Barrington, U.S. Pat. No. 4,060,140 discloses an arrangement for preventing a buildup of cuttings or debris in underwater oil wells. During drilling, cuttings from the bottom of the well are carried therefrom in a drilling mud solution which is pumped downwardly through the tubular drill string and circulated upwardly in the annulus between the drill string and the borehole, wellhead assembly and riser pipe string to the water surface. These cuttings and other debris from the bottom of the well can be delivered to the water surface provided the proper fluid velocity, mud weight and annulus areas are compatible.
However, when the annulus area between the outer diameter of the drill string and the inner diameter of the riser pipe string is very large in comparison to the annulus between the exterior of the drill string and the wall of the borehole and inner surfaces of the wellhead assembly, the drilling mud can lose the desired velocity or flow rate in the annulus between the drill string and the riser pipe necessary to convey the cuttings and debris upwardly through the riser pipe string to the water surface for removal from the drilling mud.

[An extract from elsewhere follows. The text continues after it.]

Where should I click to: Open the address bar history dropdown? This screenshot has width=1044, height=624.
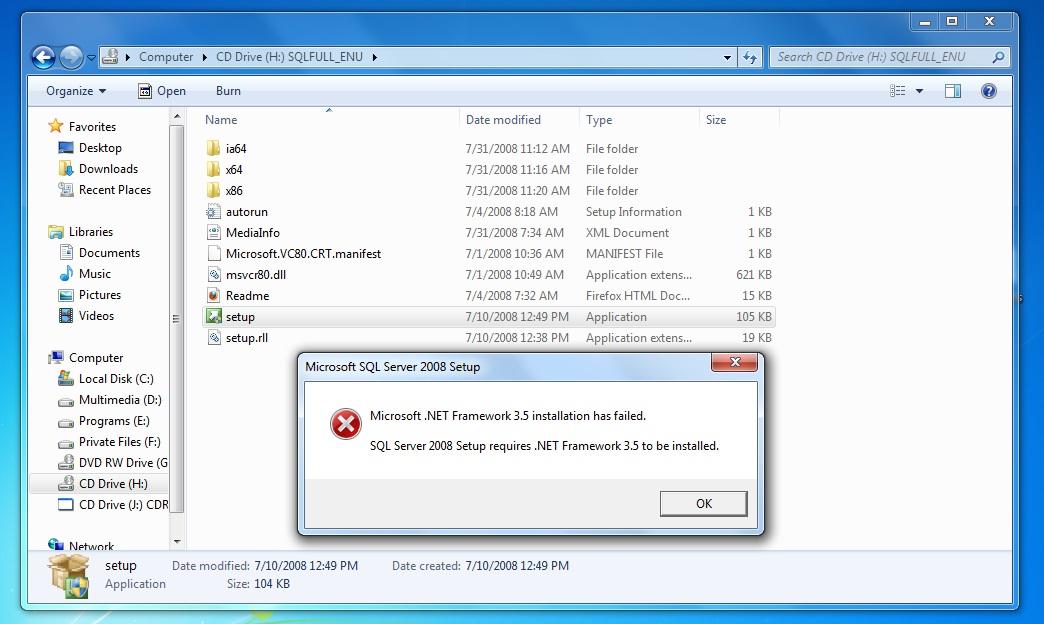727,57
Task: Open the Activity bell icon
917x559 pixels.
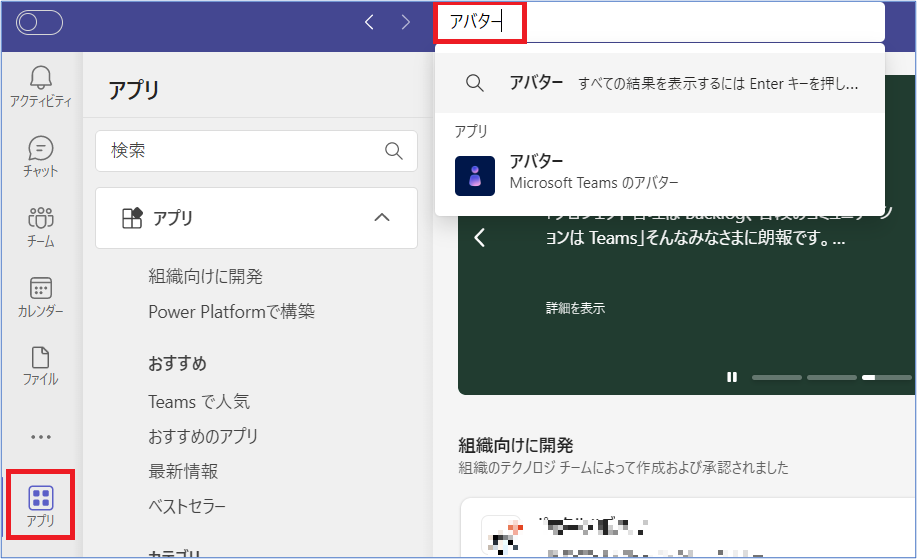Action: pyautogui.click(x=40, y=78)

Accordingly, to alleviate this problem, Barrington purposes a drilling tool in the form of a primary tubular member having an internal diameter a predetermined amount greater than the external diameter of a drill string which is run downwardly through a conventional riser pipe string and underwater wellhead assembly. The drilling tool includes an external shoulder formed on the lower end portion thereof for engagement with a corresponding internal shoulder at the juncture of the riser pipe string and the wellhead assembly for supporting the tool independently of the drill string. The tool includes a second tubular member connected at its lower end to the lower end of the primary tubular member. An annular space, open at its upper end, is thus provided between the two tubular members of the tool for trapping cuttings and debris which may settle out from circulating or non-circulating mud in the annulus between the drill string and the riser pipe string above the tool. The tool is adapted to be retrieved with the drill string upwardly through the riser pipe string to the water surface where any cuttings and debris trapped therein can be disposed of without falling back to the bottom of the borehole. Accordingly, although this patent is concerned with a problem similar to that addressed by the present invention, the proposed solution is quite different from that disclosed and taught herein.